FIG 1: The multiwavelength spectrum of 3C 273. The top panel gives the flux observed per unit of frequency, while the bottom panel gives the flux per logarithmic frequency interval (proportional to the flux per decade of photon frequency). The coloured curves indicate the different emission components, see Courvoisier T.J.-L., A&ARv 9, 1, 1998 for a discussion.

 

Archives have to reside on some machines. Where these machines reside and who controls them has been a sensitive issue. Indeed as long as one or very few copies of the data exist, those in charge can decide physically who may or may not access the data.
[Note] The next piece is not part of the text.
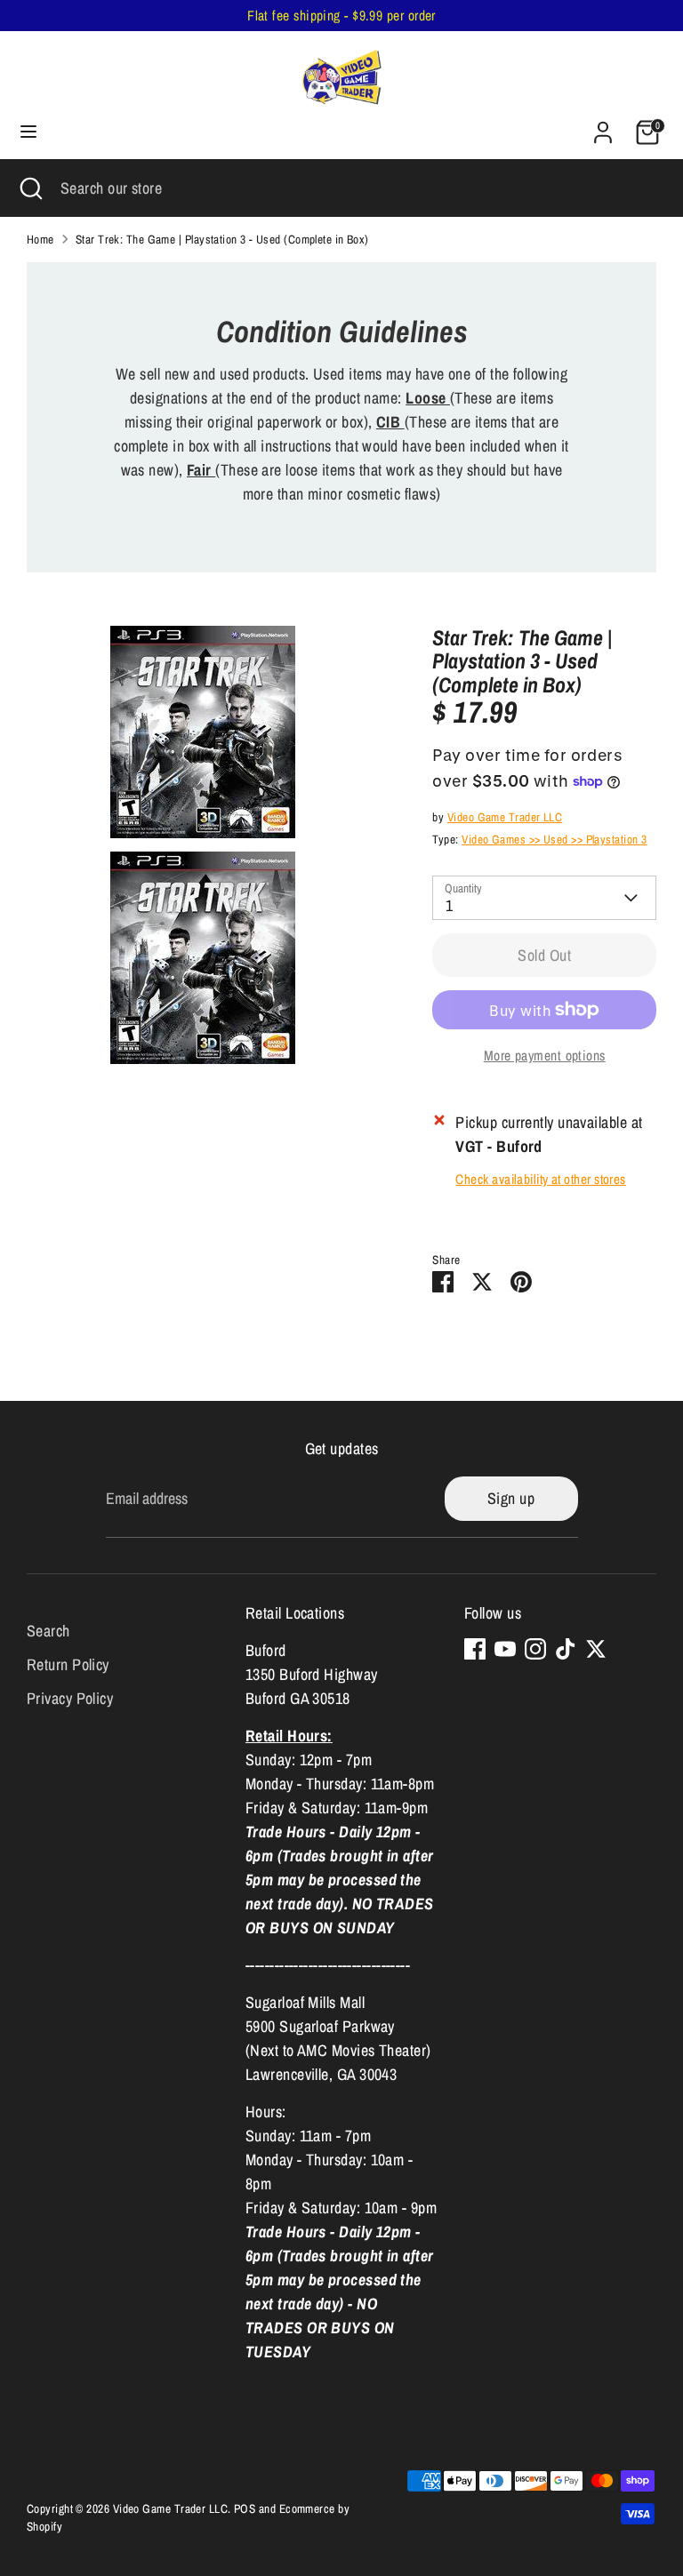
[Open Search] (30, 188)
The perceived need for this kind of control, together with the impression that only ESA could guarantee financially and technically the integrity of ESA satellites' data led ESA to impose that the XMM-Newton data reside in their hands. In this way ESA could implement itself the data access rules, had the impression that it would be able to fund the data related work over a long period of time, and could benefit from the visibility that goes together with accessing the data in a easily recognisable environment. ESA, however, did not have the same feelings about the software to be developed to analyse the data, nor did it have the necessary competence. ESA therefore trusted the task of data analysis development to scientific teams (Leicester University in particular), had data products generated on ESA's sites as well as on outside sites, and required that analysis products, whether produced in or out of house, and data could only be accessed through ESA's facilities. This led to an overly complex system with a multiplicity of interfaces between widely separated groups and lots of data movements. The baroque construction that resulted could have been spared if the feeling of power attached to the physical presence of data on ESA's premises been recognised as possibly unhelpful. It is ironic that a decade before designing the XMM-Newton system the same ESA had let the EXOSAT data move out of Europe and into the US for lack of interest. The EXOSAT data could thus for a number of years be accessed only through NASA facilities.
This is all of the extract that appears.